University of Arkansas Athletic Director Hunter Yurachek (top left) speaks with Gary George (lower left) on Wednesday during the Hawgs Illustrated Sports Club luncheon at Home2 Suites in Springdale. (NWA Democrat-Gazette/Andy Shupe)
University of Arkansas Athletic Director Hunter Yurachek was not messing around during his appearance at the Hawgs Illustrated Sports Club on Wednesday at the Home2Suites by Hilton.
During a lively 28-minute question-and-answer session with host Matt Jones, Yurachek took on the topics of name, image and likeness, upcoming revenue sharing with student-athletes, the addition of Bobby Petrino to the football staff, Saturday’s football game against Texas A&M, pending renovations to athletic facilities and much more.
Yurachek did not dodge, evade or fill the air with frivolous “coach speak,” addressing those topics head on. Right from the jump he addressed the remarks he made last week in Little Rock, when he said the upper echelon of the SEC was spending about double the amount Arkansas has in NIL funds. He cited the example of Ole Miss having roughly 5,000 members in its Grove Collective compared to Arkansas having roughly 1,000 members in its Arkansas Edge Collective.
I was asked a question about NIL and what I thought about it as an athletic director, and I think if you’ve followed me for seven years I’m nothing but honest,” Yurachek said. “They asked me the question how I feel about NIL, and I think I responded it was awful. And it is awful. But as the athletic director at the University of Arkansas, it doesn’t mean that I don’t embrace NIL. Because we’re not putting that genie back in the bottle. It is here to stay.”
Yurachek said the Razorbacks have had very generous donors provide financial gifts into the six and seven figures.
“But I’ve had to go to those same people for three consecutive years and ask for those six- and seven-figure gifts,” he said. “What we’re trying to do is have more of a grassroots campaign across the state of Arkansas, where we can have some recurring income into our collective, Arkansas Edge.”
Yurachek said those remarks have spurred more interest in Arkansas Edge and he didn’t mean to offend by asking for $100 per month.
With the settlement of the House vs. NCAA lawsuit reportedly on the brink of a resolution, college athletics must also be prepared for revenue sharing with their players.
Yurachek was asked how that settlement, reportedly in the range of $2.8 billion, will impact the NIL game.
He gave the example of breaking NIL into three pieces of pie: 1.) What he called “legitimate” NIL, which started on July 1, 2021, which consists of student-athletes receiving compensation for their name, image or likeness; 2.) The collective piece, where donors pool resources to pay for players; and 3.) Revenue sharing.
“So July 1 of 2025, if the House settlement is approved, we can take roughly … $22 million that we can share from our department of athletics revenues that can go straight to student-athletes,” Yurachek said.

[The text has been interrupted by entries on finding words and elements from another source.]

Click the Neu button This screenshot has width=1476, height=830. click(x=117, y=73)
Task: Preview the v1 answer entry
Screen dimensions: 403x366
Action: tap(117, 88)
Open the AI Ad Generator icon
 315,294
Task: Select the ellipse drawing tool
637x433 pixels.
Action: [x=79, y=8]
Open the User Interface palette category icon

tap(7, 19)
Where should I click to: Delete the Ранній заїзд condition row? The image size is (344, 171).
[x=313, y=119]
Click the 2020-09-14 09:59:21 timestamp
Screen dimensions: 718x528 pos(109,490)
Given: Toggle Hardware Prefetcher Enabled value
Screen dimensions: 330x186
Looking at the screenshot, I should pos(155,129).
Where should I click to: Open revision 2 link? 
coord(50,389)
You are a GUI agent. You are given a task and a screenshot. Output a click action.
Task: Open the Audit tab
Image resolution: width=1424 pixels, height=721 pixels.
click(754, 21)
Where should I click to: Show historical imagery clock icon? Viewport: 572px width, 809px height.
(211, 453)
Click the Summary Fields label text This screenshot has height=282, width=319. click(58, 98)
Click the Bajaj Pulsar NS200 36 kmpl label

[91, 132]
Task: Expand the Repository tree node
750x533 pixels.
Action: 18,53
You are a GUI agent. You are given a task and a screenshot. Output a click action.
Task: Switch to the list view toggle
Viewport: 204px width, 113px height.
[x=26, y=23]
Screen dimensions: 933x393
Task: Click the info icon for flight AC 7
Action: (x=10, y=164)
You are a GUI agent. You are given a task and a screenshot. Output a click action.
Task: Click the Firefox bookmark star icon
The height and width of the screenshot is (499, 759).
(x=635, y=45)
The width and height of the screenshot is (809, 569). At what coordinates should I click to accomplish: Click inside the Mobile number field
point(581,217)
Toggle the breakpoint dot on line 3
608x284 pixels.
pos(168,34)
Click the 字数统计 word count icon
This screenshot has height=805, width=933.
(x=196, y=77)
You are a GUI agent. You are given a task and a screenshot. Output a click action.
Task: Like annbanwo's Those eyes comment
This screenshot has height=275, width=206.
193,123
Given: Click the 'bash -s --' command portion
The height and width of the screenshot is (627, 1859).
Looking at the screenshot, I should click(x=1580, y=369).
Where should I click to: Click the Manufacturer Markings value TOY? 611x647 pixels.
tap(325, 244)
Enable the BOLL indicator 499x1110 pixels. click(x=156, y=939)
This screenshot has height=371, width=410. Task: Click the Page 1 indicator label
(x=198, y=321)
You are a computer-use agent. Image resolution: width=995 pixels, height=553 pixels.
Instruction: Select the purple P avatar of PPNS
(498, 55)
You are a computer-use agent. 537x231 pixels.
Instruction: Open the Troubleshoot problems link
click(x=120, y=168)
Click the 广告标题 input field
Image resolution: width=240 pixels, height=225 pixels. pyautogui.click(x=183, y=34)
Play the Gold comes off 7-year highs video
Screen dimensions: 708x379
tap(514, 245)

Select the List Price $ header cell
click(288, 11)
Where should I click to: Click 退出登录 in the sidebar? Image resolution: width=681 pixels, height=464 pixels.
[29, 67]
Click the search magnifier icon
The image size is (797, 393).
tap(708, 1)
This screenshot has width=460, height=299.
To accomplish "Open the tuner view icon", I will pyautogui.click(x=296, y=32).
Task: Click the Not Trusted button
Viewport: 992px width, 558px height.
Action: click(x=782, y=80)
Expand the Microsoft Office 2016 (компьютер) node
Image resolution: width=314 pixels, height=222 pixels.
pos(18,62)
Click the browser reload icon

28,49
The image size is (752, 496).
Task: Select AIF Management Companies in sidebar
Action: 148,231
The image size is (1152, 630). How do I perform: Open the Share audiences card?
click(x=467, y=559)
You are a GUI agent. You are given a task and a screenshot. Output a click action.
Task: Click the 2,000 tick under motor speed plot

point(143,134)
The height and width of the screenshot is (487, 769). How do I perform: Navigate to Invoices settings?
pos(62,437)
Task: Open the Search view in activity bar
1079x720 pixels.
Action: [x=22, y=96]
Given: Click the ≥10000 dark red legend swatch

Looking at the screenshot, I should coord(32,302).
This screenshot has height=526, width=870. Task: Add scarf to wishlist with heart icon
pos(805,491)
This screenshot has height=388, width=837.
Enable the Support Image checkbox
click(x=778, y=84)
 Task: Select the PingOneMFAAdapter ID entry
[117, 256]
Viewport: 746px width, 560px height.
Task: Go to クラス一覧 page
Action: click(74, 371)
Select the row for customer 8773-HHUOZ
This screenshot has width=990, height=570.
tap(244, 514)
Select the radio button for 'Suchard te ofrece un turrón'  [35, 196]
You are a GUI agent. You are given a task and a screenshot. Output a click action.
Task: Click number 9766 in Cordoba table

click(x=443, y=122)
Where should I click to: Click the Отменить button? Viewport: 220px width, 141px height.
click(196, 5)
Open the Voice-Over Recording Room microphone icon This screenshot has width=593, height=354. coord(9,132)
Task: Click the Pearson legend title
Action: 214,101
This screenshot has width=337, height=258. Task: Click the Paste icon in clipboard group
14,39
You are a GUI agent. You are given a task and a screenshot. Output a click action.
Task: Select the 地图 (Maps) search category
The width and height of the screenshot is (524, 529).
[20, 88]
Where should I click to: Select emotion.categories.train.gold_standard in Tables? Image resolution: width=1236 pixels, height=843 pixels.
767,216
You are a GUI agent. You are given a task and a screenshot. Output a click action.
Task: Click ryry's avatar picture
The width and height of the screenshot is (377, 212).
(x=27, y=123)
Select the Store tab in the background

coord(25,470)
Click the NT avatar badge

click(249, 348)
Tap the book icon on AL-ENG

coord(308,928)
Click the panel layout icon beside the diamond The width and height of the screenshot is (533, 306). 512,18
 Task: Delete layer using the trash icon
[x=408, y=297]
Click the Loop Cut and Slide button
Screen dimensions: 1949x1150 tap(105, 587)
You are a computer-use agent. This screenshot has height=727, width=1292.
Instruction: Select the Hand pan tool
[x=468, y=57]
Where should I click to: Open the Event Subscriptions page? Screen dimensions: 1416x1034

“Our hope is that the internal revenue-sharing will take the place of the collectives. It will never take the place of regular NIL. That will always still be there. We’ve got to get rid of this middle section, the collectives, OK?”
Yurachek said if the collective part of the NIL game does not go away, “It’s going to be the same teams that you see right now ranked in the top 10 that will consistently be ranked in the top 10. It’s not going to change.”
Asked if he thought the collective part will go away, Yurachek responded, “It’s going to take some really strong presidents and chancellors and athletic directors to hold their coaches accountable to that going away.”
Yurachek told the Arkansas Democrat-Gazette that if revenue sharing comes in as expected during the next fiscal year, the University of Arkansas would have to prepare for an extra $22 million to $23 million to cover its annual athletic budget, which is at $174 million this year.
Yurachek also said NIL concerns have caused some facility renovations or expansions, such as for the softball and soccer programs and Walton Arena, to be put “on the side burner, not the back burner.”
Walton Arena is in need of deferred maintenance in the next three to five years, Yurachek added, “but we need to let this NIL piece settle, and I can’t take on more debt service with our department of athletics budget.
“The arena renovation will happen at some point in the future, but it’s not as imminent as we had once thought.”
Yurachek said he has been encouraged by the partnership of football Coach Sam Pittman with Petrino through four games.
“First and foremost, he’s been great for Coach Pittman because he’s been a great complement to him,” Yurachek said of Petrino. “I think what Sam missed last year a great deal was someone with head coaching experience sitting in the meeting rooms like he had in Barry Odom as his defensive coordinator for the first three years he was at Arkansas.”